BMW-Chef Zipse bezweifelt den geschäftlichen Wert: „Ein Level-3-System, egal, ob bei 60, 80 oder 120 Kilometern pro Stunde, das sich ständig im Tunnel abschaltet, bei Regen abschaltet, im Dunklen abschaltet, bei Nebel abschaltet - was soll das? Kauft kein Kunde“, sagt er.
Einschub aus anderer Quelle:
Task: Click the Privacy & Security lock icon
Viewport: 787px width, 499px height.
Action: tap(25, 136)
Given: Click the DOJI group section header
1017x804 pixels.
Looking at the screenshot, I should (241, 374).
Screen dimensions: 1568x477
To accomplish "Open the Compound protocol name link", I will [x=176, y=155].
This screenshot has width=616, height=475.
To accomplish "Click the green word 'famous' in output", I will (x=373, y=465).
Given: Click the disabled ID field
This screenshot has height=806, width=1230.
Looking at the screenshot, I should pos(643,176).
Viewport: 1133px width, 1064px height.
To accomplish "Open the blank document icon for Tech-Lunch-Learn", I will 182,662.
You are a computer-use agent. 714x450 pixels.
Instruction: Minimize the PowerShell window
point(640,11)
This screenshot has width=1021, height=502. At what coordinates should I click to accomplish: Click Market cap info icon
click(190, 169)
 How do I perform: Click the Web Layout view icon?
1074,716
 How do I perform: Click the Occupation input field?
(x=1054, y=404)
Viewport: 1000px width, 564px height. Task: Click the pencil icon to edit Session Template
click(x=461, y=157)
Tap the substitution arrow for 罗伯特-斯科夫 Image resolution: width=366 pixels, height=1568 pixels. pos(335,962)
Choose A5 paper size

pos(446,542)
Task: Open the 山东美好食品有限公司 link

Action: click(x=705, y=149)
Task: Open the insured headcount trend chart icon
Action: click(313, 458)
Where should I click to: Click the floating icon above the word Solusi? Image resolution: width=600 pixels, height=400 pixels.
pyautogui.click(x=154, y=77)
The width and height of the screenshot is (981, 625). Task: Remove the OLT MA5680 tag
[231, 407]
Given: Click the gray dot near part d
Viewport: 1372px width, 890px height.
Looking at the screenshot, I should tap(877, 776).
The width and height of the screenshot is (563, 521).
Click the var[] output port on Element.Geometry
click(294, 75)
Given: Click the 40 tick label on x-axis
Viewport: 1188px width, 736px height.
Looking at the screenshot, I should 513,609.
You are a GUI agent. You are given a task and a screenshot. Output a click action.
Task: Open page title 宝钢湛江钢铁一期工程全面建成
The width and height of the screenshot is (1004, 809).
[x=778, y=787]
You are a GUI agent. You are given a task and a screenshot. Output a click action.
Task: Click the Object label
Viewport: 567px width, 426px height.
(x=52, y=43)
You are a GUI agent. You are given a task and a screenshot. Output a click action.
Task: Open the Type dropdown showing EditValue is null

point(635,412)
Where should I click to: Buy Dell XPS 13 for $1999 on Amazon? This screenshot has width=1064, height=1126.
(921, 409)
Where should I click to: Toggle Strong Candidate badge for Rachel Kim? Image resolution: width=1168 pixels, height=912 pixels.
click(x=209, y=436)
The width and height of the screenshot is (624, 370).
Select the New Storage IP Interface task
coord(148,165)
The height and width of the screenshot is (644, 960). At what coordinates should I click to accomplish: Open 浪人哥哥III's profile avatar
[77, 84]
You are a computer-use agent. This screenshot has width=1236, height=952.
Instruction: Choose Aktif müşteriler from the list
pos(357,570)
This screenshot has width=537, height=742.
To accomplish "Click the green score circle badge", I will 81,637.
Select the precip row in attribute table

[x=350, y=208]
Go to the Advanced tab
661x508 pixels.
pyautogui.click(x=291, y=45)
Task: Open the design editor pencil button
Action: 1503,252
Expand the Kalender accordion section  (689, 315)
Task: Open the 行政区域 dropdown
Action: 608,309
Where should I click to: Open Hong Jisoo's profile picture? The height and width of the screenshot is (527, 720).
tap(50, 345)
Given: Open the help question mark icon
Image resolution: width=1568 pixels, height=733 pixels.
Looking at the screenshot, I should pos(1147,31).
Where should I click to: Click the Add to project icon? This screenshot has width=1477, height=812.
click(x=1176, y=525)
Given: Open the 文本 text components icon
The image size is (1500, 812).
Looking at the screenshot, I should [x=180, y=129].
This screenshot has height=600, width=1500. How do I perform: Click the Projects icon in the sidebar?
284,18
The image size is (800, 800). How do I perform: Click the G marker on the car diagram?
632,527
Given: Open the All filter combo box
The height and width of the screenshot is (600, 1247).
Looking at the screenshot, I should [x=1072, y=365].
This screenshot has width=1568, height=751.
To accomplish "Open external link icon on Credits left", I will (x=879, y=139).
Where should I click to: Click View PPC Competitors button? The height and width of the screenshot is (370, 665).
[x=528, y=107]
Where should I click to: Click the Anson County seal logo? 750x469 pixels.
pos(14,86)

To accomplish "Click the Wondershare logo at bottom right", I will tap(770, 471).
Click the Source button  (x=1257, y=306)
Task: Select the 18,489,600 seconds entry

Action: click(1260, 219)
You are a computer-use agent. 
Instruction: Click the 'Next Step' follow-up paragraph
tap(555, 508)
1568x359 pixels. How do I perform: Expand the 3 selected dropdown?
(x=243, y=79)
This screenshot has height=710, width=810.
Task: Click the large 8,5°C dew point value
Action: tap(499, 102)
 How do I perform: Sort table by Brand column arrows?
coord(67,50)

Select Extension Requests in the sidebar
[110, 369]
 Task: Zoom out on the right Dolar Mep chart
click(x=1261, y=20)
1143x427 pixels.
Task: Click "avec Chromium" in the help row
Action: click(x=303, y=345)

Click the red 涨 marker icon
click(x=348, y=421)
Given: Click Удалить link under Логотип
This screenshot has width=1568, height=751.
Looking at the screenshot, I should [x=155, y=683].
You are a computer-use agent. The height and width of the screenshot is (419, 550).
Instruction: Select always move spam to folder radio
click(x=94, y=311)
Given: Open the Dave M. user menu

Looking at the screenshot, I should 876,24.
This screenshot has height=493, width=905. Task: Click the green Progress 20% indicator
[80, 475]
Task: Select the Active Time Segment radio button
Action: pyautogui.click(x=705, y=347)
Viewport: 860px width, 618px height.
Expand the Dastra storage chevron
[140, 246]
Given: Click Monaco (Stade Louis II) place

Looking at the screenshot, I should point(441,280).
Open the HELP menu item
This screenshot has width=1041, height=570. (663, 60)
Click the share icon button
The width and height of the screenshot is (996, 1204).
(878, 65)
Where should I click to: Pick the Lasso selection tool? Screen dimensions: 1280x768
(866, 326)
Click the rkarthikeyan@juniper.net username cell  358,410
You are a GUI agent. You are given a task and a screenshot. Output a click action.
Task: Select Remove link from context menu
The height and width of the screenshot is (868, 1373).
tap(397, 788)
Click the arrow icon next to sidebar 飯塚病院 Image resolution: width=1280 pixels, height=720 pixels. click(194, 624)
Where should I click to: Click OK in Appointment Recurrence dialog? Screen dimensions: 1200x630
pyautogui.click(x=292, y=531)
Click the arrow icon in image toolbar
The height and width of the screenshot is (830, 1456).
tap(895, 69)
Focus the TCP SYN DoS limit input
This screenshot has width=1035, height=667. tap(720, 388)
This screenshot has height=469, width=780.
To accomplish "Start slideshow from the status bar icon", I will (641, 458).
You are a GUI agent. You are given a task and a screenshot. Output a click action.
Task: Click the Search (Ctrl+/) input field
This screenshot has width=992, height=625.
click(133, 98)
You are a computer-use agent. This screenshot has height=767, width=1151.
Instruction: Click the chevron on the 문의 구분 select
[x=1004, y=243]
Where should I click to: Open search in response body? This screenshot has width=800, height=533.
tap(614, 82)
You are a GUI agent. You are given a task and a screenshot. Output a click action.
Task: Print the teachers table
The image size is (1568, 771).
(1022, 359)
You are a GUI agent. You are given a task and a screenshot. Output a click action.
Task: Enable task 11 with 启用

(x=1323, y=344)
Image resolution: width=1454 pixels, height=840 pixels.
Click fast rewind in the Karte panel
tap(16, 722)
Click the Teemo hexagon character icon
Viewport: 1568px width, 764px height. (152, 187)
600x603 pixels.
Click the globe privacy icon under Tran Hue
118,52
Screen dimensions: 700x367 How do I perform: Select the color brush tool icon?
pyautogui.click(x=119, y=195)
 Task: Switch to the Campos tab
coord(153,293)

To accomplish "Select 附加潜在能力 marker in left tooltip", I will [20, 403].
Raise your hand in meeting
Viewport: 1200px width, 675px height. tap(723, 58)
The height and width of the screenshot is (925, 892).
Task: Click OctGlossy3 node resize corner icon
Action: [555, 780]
5. Das Geschäft mit Kleinwagen
Bei der Bosch-Veranstaltung „Connected World“ in Berlin kündigte Zipse im November 2022 an, BWM werde auch künftig elektrische Kleinwagen anbieten: „Auch wenn man sich als Premiumhersteller versteht, ist es falsch, das untere Marktsegment zu verlassen – das wird in Zukunft der Kern des Geschäfts sein.“ Das Modell i3, mit dem BMW seit Jahren auf dem Markt ist, stellen die Münchner jedoch ein. Nachfolger sind in Planung. Ob sich die Strategie am Ende wirklich von Mercedes unterscheidet, wird man sehen, wenn die Einstiegspreise bekannt werden. Denn auch Källenius will das Kompaktsegment nicht der Konkurrenz überlassen. Statt bisher sieben Modellen in der A- und B-Klasse soll es künftig aber nur noch vier geben, die Mercedes als „Entry Luxury“ bezeichnet – also als Einstieg in den Luxus.